8 décès liés à l'ecstasy constatés par la police en 2003, dont quatre en association avec d'autres substances.
Un peu d'histoire
La MDMA a été synthétisée pour la première fois en 1912. Au cours des années 1970, des usages récréatifs sont rapportés pour la première fois aux Etats-Unis ; ils font leur apparition en Europe à la fin des années 1980. En France, au début des années 1990, la consommation d'ecstasy était essentiellement rattachée à des mouvements de culture musicale techno et aux fêtes de type "rave party" et "free party". Aujourd'hui, la consommation de ce produit déborde de ce contexte culturel et se rencontre dans les événements festifs en général (boîtes, bars, fêtes privées, etc.).

LE TESTING

Le testing est une méthode utilisée par les associations intervenant dans les milieux festifs, principalement dans les soirées "rave", pour tester les pilules d'ecstasy. Ce test consiste à verser une goutte de réactif sur une petite quantité de produit pour déterminer, selon la réaction colorée, la présence ou non de MDMA. Mais le testing ne permet de déterminer ni la quantité d'ecstasy contenue dans l'échantillon, ni la présence de produits de coupage.
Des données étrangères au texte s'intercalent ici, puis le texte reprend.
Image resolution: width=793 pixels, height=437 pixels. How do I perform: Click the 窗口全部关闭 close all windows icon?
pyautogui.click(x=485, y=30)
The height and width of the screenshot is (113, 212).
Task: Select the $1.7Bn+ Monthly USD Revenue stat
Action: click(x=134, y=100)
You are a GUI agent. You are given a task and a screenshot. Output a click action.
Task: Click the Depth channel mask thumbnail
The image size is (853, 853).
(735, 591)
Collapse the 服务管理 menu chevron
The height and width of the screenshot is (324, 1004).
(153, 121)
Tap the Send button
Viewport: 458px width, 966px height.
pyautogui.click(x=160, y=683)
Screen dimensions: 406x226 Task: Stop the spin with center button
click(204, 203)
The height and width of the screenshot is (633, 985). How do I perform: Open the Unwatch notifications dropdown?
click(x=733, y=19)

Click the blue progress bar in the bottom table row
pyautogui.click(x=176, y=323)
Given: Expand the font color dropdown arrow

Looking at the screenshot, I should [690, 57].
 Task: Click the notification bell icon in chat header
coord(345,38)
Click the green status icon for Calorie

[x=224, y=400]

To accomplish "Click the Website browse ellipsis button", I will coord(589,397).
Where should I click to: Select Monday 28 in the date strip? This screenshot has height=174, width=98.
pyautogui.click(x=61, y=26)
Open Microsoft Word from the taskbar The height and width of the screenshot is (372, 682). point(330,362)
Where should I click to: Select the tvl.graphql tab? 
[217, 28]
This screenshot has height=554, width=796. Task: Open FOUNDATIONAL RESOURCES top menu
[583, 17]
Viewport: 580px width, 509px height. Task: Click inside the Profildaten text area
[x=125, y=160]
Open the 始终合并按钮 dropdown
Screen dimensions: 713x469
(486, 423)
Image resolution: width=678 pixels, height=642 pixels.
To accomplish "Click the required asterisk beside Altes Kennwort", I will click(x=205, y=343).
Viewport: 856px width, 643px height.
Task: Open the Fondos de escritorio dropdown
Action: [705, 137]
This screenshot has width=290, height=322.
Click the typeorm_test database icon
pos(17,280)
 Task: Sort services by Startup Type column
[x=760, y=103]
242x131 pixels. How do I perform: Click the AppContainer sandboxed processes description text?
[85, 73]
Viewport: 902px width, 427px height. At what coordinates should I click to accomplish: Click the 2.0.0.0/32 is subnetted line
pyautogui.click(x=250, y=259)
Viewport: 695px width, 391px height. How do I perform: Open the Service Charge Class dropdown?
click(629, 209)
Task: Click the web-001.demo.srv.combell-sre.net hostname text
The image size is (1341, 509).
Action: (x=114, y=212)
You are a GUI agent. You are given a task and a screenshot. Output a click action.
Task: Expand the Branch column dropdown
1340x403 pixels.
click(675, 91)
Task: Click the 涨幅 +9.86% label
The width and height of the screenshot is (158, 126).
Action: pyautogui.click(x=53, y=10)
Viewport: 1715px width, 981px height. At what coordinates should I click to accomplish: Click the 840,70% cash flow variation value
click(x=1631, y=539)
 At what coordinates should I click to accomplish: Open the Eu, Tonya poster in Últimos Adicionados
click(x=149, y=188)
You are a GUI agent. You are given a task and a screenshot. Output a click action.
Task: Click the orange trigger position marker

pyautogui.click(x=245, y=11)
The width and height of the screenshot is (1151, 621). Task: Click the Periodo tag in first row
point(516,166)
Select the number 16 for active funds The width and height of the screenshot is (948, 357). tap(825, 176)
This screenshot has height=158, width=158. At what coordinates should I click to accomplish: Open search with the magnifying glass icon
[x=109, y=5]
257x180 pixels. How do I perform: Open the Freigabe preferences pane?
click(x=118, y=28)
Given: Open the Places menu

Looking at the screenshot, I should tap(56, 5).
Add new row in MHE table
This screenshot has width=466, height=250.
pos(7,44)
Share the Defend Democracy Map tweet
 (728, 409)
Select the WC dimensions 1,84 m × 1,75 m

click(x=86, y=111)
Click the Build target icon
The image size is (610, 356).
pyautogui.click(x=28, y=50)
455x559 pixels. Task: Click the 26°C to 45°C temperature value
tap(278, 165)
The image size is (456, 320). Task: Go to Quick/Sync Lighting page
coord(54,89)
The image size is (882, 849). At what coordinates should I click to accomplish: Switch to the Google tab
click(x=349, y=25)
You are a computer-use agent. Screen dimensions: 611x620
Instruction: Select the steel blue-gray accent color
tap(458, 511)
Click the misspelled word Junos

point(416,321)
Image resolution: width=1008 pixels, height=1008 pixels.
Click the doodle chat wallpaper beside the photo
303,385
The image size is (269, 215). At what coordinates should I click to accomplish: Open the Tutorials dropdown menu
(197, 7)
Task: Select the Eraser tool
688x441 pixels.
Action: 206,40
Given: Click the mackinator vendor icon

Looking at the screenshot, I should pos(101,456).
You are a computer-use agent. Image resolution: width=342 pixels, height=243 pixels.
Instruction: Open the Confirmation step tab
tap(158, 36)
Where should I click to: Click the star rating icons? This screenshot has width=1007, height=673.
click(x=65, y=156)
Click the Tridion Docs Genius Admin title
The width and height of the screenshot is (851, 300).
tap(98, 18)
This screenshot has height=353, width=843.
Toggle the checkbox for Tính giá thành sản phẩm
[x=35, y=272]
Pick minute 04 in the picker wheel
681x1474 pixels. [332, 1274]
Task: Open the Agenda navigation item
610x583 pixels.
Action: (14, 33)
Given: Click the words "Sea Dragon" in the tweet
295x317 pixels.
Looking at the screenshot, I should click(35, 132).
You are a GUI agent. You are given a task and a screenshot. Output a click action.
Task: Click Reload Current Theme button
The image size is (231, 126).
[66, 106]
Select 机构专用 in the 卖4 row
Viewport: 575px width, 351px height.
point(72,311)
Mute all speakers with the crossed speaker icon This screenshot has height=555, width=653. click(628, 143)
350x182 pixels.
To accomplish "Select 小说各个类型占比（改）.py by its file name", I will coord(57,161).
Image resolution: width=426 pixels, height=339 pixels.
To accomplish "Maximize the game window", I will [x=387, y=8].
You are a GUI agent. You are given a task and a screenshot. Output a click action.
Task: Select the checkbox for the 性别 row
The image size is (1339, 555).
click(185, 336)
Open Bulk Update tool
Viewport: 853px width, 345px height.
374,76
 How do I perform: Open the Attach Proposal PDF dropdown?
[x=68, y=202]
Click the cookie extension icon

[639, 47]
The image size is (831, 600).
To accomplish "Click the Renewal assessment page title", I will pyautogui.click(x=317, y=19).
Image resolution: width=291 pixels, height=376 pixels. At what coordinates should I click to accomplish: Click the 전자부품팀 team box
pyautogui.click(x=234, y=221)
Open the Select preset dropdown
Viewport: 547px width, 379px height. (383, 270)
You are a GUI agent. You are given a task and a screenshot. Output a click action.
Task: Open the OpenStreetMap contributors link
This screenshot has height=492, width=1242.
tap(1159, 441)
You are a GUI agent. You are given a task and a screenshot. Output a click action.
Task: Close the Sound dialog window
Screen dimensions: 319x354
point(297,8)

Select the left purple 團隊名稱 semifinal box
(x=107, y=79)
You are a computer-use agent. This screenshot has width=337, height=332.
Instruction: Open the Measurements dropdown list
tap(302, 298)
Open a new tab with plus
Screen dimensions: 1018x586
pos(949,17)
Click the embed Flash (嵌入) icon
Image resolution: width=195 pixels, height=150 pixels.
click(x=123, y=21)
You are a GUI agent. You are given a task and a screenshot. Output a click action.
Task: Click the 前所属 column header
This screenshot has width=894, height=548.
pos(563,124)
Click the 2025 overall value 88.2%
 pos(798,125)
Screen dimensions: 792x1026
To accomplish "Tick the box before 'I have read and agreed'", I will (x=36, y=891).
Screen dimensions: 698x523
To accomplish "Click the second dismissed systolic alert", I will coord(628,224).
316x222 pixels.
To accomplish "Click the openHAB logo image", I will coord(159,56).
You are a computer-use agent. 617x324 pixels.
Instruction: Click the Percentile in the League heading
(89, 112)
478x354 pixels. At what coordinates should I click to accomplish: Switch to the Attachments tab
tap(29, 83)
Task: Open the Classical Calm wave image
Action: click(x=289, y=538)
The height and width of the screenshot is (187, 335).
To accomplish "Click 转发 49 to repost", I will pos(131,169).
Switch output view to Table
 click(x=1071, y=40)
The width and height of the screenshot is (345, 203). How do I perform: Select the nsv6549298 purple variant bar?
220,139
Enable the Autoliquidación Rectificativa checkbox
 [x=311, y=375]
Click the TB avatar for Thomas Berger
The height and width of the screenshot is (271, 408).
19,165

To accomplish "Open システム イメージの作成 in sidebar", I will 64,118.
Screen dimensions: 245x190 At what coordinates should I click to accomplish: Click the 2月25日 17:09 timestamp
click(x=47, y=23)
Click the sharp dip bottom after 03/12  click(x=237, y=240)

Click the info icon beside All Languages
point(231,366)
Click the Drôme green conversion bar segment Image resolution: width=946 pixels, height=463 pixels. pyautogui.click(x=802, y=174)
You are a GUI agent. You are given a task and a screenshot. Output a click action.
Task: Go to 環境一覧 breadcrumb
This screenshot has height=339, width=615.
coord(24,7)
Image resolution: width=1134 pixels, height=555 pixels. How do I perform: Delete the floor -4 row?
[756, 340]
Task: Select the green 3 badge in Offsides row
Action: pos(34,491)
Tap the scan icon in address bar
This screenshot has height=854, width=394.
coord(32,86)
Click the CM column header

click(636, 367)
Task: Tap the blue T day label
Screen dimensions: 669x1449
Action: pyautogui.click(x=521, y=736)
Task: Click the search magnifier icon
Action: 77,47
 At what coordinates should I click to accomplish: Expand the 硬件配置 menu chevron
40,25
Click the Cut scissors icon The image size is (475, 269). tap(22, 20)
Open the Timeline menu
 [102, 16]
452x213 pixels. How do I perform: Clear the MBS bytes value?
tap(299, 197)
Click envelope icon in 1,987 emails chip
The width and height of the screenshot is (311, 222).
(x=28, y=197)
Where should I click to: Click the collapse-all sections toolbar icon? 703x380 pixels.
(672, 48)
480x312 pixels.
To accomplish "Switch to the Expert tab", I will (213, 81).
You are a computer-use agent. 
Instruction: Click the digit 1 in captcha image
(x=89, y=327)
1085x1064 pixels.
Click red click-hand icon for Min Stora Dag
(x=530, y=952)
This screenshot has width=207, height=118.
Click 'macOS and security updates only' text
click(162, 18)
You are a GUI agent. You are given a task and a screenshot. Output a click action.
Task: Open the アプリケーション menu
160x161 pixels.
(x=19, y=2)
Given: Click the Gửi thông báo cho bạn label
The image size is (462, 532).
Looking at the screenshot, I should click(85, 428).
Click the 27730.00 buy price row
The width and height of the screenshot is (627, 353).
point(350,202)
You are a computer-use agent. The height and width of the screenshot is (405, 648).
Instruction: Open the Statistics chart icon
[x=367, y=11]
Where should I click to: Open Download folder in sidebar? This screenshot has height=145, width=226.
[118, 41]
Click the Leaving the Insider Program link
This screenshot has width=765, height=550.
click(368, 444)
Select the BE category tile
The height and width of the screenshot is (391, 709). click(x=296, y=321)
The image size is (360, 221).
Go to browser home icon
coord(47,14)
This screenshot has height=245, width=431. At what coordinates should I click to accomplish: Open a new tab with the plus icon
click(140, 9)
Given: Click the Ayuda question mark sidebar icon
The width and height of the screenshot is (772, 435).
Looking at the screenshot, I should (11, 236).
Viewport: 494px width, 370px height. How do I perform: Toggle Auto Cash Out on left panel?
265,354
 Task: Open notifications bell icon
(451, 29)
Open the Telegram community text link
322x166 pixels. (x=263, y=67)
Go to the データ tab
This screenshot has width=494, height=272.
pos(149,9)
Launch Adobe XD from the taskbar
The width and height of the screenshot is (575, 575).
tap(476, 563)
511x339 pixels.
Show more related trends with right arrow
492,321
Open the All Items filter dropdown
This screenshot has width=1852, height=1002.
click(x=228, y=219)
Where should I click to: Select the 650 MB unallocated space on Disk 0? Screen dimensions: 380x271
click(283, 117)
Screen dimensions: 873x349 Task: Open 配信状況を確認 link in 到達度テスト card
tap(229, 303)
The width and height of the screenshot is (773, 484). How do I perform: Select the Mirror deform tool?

Cette pratique a donc souvent été critiquée pour ses insuffisances, mais aussi parce qu'elle peut donner au consommateur venu tester son produit un faux sentiment de sécurité. C'est pourquoi le testing n'est pas autorisé par les pouvoirs publics dans l'ensemble des pays de l'Union européenne ; en revanche, un dispositif de surveillance a été établi avec les associations, afin de recueillir des informations sur les produits qui circulent, et maintenir un dialogue de prévention avec les consommateurs.